Michael Jackson fans will have limited access to the cemetery where the singer is interred on the first anniversary of his death, US authorities have said.
Fans will be able to pay their respects in the grounds of California's Forest Lawn cemetery, but not at the mausoleum where the pop star was laid to rest.
"They will be viewing it from a distance," police officer Tom Lorenz told the Los Angeles Times.
Jackson died of a cardiac arrest at his home on 25 June last year.
His death was ruled as homicide, largely as a result of the powerful anaesthetic drug Propofol.
Jackson's doctor, Conrad Murray has denied a charge of involuntary manslaughter over the singer's death.
Sgt Lorenz said: "We understand that Forest Lawn is working with the Jackson family for some kind of commemoration.

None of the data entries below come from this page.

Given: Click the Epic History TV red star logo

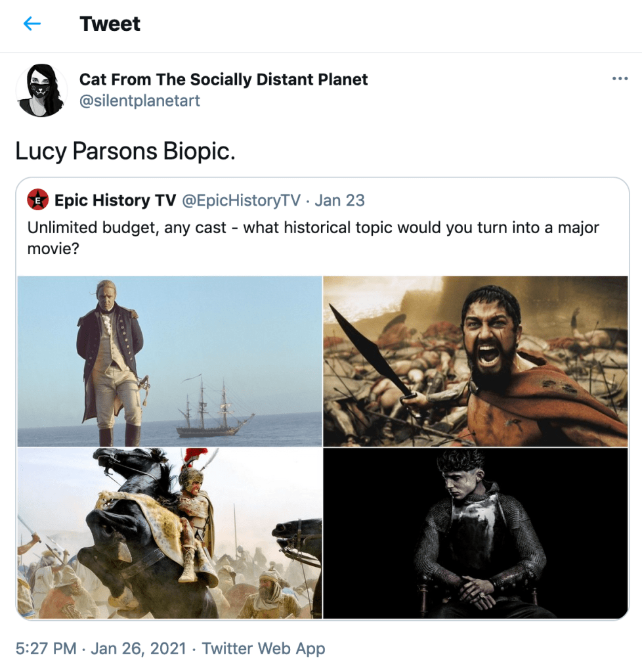Looking at the screenshot, I should tap(38, 200).
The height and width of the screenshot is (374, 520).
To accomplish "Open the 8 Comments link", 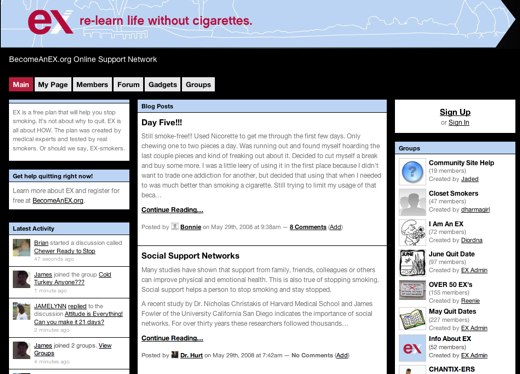I will (308, 227).
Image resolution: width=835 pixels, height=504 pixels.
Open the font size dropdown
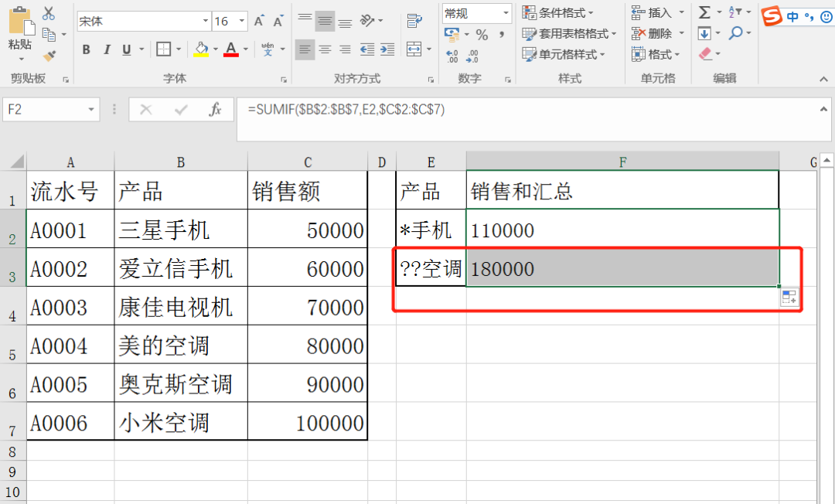click(242, 21)
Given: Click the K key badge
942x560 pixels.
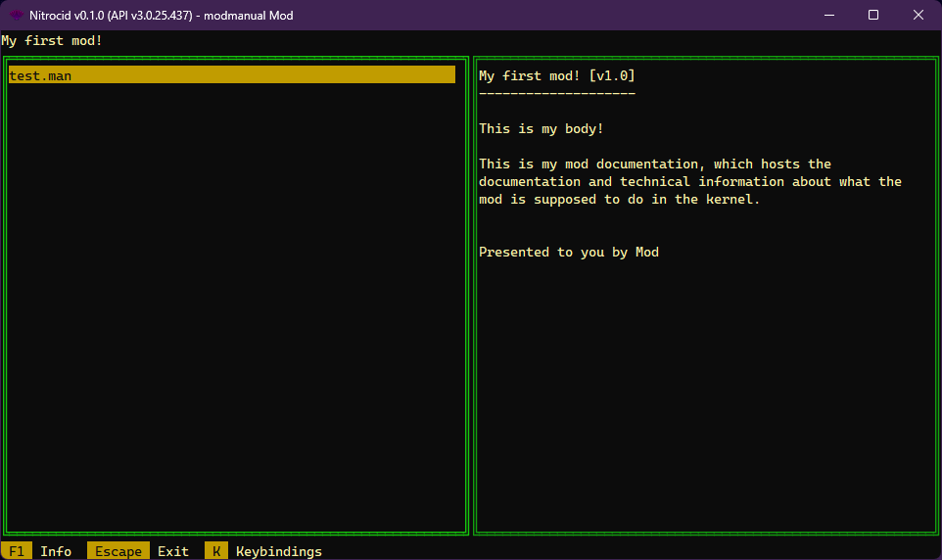Looking at the screenshot, I should 216,551.
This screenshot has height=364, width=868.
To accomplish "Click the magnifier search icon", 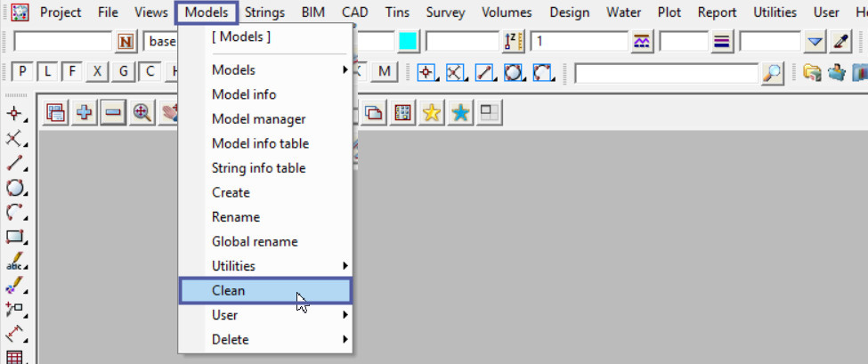I will tap(773, 73).
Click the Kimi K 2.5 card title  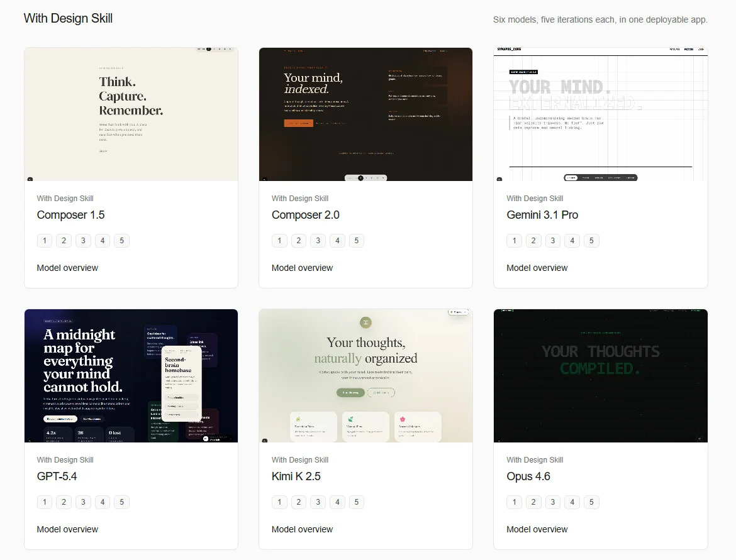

"We will be working closely with Forest Lawn to ensure the safety of those who want to pay their respects to Michael Jackson while ensuring the safety of others who are coming to the cemetery to pay respects to their loved ones," he added.

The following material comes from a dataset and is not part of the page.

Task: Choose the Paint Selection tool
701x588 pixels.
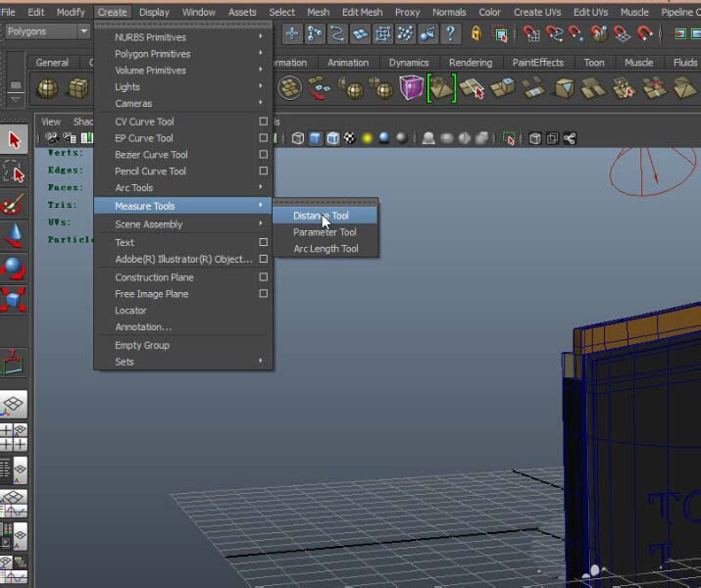Action: [14, 205]
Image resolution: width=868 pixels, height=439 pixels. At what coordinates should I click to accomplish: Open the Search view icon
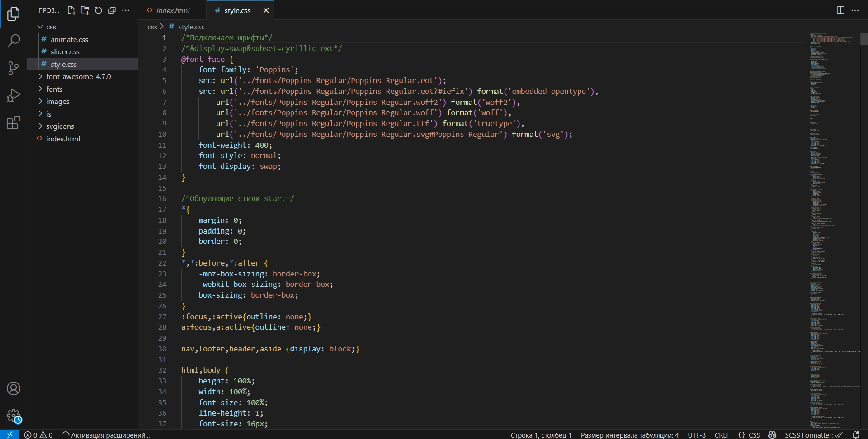point(14,41)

Plans are expected to be finalised by the end of this week.
The city of Los Angeles has no plans to issue special permits for access to the cemetery which would allow streets to be closed off and the sale of memorabilia.
The singer was buried at a ceremony in September which was seen on television, while fans were largely kept away from the cemetery grounds.
Jackson is due to be posthumously inducted into the Apollo Legends Hall of Fame at a ceremony in New York on 14 June.
The singer, along with his brothers, won a talent show at the New York theatre in 1967, which led to the Jackson Five being signed to Motown Records.